Predappio Alta centro

Per farla breve, e venendo al sodo,  il tempo di abbracciarci e di aprire (ça va sans dire) qualche boccia di Sanzvès, ed ecco apparire un paio di belle (nel senso di immense) cofane di tajadèl (beninteso al ragù, gente seria, i rumagnòl, in cucina più tradizionalisti dei Carlisti della Navarra: mica stan lì a perpetrare stupidine “rivisitazioni gastronomiche” come si attentano a fare alcune sciurette milanesi di mia conoscenza).

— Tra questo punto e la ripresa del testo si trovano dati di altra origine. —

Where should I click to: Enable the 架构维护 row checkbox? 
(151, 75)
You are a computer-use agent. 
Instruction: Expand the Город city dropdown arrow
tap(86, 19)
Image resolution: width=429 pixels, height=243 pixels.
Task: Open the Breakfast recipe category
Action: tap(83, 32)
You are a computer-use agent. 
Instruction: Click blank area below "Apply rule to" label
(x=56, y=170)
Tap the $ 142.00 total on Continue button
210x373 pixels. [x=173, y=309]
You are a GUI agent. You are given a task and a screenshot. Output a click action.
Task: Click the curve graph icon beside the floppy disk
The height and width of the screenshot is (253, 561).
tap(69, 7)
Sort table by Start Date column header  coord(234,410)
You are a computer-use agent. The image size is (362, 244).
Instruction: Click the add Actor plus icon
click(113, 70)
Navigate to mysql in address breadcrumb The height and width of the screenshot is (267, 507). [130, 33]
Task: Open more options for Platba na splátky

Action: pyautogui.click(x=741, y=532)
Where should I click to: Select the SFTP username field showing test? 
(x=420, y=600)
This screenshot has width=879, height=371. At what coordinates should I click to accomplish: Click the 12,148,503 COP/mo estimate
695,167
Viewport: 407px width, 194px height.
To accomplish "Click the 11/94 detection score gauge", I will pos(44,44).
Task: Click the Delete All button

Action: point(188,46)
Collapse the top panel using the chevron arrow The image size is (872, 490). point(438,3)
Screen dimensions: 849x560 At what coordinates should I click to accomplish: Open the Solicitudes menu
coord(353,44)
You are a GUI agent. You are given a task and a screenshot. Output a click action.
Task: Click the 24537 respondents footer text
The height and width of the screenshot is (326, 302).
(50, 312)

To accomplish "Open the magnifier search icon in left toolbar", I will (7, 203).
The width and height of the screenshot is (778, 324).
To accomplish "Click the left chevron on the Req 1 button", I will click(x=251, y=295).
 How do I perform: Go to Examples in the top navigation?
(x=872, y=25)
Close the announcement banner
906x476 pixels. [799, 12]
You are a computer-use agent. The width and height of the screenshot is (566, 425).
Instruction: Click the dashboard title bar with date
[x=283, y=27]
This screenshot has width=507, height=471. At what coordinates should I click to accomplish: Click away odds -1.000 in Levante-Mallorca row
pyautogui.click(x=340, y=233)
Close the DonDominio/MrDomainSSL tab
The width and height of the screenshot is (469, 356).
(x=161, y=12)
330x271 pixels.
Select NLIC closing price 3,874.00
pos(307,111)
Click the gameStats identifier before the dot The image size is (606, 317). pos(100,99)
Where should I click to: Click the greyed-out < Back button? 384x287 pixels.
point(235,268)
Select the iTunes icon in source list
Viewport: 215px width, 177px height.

E fu così che la Furzèina (forchetta) manovrata da Xavier, mio diletto nipote, cominciò una serie di avvitamenti (e successivo ingresso nel cavo orale) da fare invidia a un campione olimpico di tuffo carpiato (che sbafata, il burdèl). Ma se si parla di megappetiti mica ha scherzato nemmeno l’editorpadrone – quindi mio Lìder Maximo – del baldo mondointasca.org tanto da farmi pensare perché mai non arricchisca l’ispirato magazine on line mediante una rubrica sbafereccia (ormai tutti bofonchiano di Cucina, persino quegli Chef che se la tirano eppoi in tivù “fanno l’areclàm” del peggio del gastroconsumismo, patatine fritte industriali, cibi precotti e pure precongelati etc etc etc…). Mah.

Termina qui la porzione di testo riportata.